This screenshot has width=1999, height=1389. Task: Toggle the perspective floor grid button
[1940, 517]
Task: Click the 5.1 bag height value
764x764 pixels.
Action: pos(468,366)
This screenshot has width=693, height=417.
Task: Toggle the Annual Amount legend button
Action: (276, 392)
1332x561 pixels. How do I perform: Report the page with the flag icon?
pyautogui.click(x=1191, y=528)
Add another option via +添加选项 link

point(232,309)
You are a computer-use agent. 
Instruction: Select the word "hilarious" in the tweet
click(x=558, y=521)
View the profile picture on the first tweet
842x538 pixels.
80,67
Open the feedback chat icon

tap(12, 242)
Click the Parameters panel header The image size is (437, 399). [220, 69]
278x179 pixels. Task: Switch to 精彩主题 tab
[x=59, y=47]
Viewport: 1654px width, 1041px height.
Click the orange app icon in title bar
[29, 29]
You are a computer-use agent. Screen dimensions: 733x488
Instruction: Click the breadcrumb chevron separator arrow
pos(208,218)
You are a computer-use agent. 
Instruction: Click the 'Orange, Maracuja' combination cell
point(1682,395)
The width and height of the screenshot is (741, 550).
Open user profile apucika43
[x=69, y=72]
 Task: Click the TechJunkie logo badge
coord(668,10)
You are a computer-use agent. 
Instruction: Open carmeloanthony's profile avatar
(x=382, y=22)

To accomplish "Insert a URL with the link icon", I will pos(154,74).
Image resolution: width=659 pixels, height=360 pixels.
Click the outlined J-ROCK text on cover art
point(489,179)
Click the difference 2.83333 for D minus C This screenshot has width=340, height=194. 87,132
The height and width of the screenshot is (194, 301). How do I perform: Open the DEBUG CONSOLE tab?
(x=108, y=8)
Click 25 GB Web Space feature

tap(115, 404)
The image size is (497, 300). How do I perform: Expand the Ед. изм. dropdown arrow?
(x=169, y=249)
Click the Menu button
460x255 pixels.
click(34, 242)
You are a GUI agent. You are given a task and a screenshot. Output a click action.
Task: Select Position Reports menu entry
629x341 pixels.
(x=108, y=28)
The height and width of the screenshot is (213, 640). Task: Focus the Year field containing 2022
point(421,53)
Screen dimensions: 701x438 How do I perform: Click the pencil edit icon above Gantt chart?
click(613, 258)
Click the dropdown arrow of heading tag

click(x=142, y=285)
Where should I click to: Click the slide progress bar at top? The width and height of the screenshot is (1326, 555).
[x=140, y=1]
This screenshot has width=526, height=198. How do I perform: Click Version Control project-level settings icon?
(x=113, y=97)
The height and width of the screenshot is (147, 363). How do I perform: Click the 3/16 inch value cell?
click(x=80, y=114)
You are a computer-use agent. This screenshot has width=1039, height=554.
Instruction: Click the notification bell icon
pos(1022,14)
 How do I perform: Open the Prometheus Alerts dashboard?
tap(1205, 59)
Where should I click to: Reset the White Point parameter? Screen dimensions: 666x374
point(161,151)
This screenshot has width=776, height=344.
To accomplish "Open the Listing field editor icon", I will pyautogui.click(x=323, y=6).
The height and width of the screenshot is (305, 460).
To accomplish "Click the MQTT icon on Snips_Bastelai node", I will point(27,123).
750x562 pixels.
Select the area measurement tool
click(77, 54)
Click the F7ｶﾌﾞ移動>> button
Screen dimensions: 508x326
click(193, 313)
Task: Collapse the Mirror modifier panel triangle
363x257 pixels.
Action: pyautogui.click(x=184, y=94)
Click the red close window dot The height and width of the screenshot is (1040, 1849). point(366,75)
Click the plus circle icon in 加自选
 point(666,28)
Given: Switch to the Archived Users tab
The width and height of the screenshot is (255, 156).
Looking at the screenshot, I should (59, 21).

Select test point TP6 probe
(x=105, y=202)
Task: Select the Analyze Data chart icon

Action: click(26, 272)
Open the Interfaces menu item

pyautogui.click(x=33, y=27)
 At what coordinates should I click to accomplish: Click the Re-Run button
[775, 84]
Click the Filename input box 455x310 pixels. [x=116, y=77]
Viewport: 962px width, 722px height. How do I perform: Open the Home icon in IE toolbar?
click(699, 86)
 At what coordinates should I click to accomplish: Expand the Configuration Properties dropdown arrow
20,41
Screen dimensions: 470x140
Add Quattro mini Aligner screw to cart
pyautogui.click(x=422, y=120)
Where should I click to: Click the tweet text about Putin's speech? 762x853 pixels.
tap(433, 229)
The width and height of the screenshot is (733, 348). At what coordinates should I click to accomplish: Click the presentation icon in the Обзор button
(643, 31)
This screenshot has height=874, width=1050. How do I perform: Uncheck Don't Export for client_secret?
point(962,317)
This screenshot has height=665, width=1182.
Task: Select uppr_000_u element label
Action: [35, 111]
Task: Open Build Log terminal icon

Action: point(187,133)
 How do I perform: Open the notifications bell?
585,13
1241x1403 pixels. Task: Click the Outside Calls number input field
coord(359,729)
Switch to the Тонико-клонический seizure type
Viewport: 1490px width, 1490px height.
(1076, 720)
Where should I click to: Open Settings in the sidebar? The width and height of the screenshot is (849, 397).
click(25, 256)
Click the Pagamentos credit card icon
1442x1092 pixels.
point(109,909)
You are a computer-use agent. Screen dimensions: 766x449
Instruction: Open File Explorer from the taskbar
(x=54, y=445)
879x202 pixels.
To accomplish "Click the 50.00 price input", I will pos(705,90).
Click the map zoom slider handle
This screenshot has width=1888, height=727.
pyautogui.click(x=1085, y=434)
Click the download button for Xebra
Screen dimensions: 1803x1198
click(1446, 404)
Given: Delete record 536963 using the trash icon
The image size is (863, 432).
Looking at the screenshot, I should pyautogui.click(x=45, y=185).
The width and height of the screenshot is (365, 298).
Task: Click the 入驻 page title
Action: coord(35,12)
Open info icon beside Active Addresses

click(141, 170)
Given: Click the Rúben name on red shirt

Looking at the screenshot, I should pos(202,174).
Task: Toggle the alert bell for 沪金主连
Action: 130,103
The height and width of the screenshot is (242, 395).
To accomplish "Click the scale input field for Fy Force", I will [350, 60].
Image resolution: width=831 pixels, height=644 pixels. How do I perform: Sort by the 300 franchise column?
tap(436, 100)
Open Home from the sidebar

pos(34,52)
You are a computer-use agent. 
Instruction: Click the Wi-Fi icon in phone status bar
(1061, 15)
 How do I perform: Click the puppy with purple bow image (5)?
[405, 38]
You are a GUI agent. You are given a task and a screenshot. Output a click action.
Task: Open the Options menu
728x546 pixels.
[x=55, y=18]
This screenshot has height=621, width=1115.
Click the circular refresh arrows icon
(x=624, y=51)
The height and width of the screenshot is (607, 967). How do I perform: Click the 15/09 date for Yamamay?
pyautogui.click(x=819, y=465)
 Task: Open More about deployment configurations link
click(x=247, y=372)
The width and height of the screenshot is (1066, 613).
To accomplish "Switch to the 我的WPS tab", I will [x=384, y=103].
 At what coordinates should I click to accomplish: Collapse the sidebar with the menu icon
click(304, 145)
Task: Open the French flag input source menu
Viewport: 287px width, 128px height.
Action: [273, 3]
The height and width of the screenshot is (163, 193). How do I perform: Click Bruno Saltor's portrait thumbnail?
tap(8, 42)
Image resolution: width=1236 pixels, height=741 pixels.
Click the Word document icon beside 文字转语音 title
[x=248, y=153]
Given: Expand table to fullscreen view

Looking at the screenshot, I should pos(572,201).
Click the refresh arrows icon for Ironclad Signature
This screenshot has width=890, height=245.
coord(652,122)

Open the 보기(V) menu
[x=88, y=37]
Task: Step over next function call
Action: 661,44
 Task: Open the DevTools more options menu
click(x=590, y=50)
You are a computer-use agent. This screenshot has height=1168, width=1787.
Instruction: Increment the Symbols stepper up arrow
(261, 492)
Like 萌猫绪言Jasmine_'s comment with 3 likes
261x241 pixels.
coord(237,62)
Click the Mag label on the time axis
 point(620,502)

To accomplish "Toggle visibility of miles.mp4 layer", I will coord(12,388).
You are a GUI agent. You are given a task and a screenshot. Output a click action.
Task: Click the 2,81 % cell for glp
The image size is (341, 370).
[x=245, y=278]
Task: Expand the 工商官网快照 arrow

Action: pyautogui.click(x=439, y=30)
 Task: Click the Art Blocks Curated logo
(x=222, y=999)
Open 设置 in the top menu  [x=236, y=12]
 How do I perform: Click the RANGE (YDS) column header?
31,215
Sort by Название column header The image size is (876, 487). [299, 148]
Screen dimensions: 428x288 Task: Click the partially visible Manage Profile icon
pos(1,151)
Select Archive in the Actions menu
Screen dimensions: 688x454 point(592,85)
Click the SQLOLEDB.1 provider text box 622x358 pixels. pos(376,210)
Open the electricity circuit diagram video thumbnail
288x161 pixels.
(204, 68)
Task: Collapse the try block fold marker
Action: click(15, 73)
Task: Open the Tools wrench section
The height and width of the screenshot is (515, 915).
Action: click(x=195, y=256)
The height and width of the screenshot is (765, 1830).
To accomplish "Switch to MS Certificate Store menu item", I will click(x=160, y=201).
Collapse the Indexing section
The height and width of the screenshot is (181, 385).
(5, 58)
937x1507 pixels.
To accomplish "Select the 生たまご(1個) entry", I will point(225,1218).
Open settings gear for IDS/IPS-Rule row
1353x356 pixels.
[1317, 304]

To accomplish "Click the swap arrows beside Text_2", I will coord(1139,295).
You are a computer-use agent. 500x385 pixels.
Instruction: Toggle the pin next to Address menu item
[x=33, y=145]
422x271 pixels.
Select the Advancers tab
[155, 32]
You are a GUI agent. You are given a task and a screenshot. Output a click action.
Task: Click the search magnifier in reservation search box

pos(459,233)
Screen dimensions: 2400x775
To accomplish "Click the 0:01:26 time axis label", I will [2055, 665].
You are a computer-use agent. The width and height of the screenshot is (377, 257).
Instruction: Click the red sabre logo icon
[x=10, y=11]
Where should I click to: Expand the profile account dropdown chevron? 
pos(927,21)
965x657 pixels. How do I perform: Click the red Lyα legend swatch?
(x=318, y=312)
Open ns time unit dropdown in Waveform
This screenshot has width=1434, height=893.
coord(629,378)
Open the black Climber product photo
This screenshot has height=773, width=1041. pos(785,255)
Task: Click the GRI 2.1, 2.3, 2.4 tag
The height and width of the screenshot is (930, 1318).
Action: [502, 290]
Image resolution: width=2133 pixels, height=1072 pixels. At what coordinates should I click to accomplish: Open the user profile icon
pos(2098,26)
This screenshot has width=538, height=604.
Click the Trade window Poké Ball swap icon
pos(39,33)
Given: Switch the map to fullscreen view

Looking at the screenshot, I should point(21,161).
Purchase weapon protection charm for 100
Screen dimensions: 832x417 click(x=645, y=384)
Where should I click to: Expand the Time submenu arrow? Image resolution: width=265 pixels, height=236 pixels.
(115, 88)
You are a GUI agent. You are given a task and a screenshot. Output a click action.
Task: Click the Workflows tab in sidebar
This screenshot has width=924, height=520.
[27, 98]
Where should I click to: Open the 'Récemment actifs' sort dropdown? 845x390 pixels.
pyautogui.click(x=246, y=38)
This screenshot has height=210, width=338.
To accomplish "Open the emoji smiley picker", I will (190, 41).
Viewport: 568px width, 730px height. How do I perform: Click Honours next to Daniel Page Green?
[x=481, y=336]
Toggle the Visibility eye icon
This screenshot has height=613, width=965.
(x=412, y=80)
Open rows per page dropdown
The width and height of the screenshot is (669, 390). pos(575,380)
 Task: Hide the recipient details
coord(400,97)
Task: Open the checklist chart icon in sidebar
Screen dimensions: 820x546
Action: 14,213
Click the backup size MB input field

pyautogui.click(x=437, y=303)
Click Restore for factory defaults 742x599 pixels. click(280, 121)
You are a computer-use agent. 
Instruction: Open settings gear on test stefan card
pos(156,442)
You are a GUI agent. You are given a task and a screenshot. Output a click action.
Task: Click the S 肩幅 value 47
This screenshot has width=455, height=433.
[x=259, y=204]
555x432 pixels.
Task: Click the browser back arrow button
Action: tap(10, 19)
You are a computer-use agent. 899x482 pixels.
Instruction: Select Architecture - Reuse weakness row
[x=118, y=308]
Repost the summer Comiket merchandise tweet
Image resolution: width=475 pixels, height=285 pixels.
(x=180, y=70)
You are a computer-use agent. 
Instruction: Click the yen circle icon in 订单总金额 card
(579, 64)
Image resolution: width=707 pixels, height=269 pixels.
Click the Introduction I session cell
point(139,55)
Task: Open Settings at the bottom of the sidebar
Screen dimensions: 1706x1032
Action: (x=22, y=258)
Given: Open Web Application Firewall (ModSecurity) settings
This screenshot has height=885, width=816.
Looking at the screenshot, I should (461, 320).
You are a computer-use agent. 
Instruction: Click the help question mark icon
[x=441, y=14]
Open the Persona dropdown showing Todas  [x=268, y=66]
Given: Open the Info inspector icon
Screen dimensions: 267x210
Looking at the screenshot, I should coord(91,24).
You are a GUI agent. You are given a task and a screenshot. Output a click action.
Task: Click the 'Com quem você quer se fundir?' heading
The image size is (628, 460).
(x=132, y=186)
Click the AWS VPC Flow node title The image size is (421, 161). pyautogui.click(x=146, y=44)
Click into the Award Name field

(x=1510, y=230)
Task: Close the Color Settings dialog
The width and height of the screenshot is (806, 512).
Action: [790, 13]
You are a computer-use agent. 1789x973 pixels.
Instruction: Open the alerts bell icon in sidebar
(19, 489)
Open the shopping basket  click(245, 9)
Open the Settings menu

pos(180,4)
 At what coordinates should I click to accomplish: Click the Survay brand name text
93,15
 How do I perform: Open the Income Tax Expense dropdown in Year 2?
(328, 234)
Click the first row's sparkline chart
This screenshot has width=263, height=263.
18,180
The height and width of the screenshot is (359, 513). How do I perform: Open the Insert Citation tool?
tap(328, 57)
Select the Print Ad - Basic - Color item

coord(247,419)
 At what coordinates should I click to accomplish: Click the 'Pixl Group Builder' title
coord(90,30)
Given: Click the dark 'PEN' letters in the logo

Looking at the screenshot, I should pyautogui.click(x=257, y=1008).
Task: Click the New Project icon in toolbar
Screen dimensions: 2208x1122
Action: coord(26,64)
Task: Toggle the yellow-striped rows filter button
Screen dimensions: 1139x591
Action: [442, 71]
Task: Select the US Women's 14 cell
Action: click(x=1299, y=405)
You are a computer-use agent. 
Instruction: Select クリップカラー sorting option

_ _ _ _

→ **Set problem**
Rewrite the data above as a JSON list of strings, one string per line, from the first line through the line containing "pyautogui.click(x=1191, y=528)". Omit any blank lines.

→ **Response to this task**
[
  "This screenshot has width=1999, height=1389. Task: Toggle the perspective floor grid button",
  "[1940, 517]",
  "Task: Click the 5.1 bag height value",
  "764x764 pixels.",
  "Action: pos(468,366)",
  "This screenshot has width=693, height=417.",
  "Task: Toggle the Annual Amount legend button",
  "Action: (276, 392)",
  "1332x561 pixels. How do I perform: Report the page with the flag icon?",
  "pyautogui.click(x=1191, y=528)"
]